Indeed, a lot has happened since the first UN International Conference on Financing for Development that took place in Monterrey, Mexico in March 2002. The conference resulted in the Monterrey Consensus, embracing main areas for financing for development including mobilizing domestic and international financial resources; international trade; increasing international financial and technical cooperation; external debt and addressing issues to enhance the coherence of the international monetary, financial and trading systems.
At the Doha Conference in Qatar in 2008, heads of state and government and high representatives reaffirmed their commitment to the Monterrey Consensus resulting in the Doha Declaration. They declared that “we once again commit ourselves to eradicate poverty, achieve sustainable development as we advance to a fully inclusive and equitable global economic system.”
In the Doha Declaration, the countries also recognized that “mobilizing financial resources for development and the effective use of all those resources are central to the global partnership for sustainable development, including the Millennium Development Goals (MDGs).”
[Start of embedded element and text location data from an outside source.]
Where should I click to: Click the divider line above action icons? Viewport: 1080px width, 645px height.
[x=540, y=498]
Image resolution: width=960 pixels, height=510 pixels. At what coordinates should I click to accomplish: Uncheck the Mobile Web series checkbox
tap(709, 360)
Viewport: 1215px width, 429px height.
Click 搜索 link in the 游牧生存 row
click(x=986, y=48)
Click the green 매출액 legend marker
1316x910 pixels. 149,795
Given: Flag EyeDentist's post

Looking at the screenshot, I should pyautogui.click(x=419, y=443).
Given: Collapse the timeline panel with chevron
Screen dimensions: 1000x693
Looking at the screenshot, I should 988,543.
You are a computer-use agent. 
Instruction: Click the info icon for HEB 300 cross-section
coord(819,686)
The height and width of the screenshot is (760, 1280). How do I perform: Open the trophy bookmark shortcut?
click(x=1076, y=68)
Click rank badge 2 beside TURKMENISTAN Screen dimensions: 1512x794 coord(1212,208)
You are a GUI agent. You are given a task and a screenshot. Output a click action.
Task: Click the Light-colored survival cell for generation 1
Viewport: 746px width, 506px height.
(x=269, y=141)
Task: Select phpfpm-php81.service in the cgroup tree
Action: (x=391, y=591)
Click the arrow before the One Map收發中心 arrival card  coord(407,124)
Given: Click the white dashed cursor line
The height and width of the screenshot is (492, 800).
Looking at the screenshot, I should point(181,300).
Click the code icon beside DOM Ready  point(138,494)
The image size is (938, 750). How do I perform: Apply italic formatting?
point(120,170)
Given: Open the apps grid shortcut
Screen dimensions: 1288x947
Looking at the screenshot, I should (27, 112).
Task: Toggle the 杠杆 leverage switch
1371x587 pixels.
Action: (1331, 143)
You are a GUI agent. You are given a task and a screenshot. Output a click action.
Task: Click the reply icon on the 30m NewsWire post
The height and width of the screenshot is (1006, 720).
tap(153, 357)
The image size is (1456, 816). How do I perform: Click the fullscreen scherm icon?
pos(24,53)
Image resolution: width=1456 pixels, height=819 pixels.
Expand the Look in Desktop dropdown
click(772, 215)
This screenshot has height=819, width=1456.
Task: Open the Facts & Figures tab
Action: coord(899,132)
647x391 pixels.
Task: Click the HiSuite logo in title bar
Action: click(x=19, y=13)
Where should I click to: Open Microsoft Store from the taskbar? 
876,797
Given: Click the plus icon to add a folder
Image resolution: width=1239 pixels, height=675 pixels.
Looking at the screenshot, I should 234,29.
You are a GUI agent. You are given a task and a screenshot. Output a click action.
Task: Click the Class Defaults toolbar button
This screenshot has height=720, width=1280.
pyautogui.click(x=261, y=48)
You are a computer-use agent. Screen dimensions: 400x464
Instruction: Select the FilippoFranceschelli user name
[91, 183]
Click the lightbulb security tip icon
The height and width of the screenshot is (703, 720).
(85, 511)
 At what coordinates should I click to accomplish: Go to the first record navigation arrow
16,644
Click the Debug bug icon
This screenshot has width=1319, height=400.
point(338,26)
Remaining challenges and solutions discussed
On 10-11 March of this year, the special high-level meeting of the Economic and Social Council (ECOSOC) with the Bretton Woods Institutions (BWIs), the World Trade Organization (WTO) and the UN Conference on Trade and Development (UNCTAD) addressed many of these issues including aid for trade, debt relief, the role of the UN system in global economic governance and new challenges in the wake of the global financial crisis.
The least developed countries were also considered and a number of policy proposals were presented to resolve the challenging issues at hand. In addition, matters facing middle-income countries were discussed and the Secretary-General stated accordingly, “it is the middle-income countries that, to date, have led the recovery. Their impressive performance follows decades of admirable efforts to diversify exports and gain higher market shares for high-technology goods.”
He continued, “Yet, despite notable reductions in poverty levels, many middle-income countries face rising inequality, the persistence of extreme poverty, and a lack of adequate social security systems. Further efforts are needed to improve safety nets and economic security.”
The Secretary-General also observed that while there have been advancements, many difficult challenges still remain. Success has been seen when it comes to reducing extreme poverty, improving school enrolment and child health, reducing child mortality and enhancing access to preventive care of a number of tropical diseases. However, progress on the MDGs has been uneven. There have been slow improvements towards reaching full and productive employment and decent work for all, in advancing gender equality and in improving maternal and reproductive health.
Regarding the global partnership for development, the reviews found major gaps in the delivery of international development cooperation commitments, including aid levels and effectiveness, conclusion of the Doha Round of multilateral trade negotiations, debt relief and resolution mechanisms.
Planning for the future
The global efforts within financing for development is an ongoing and continuous process and as the Secretary-General concluded in his statement to the special high-level ECOSOC meeting, “in a volatile and changing world, we must not disappoint the many millions of people who look to us, and our organization, for help and reassurance. Let us respond to the full spectrum of their aspirations – economic, social, environmental and democratic. Let us listen to their voices, today and tomorrow”.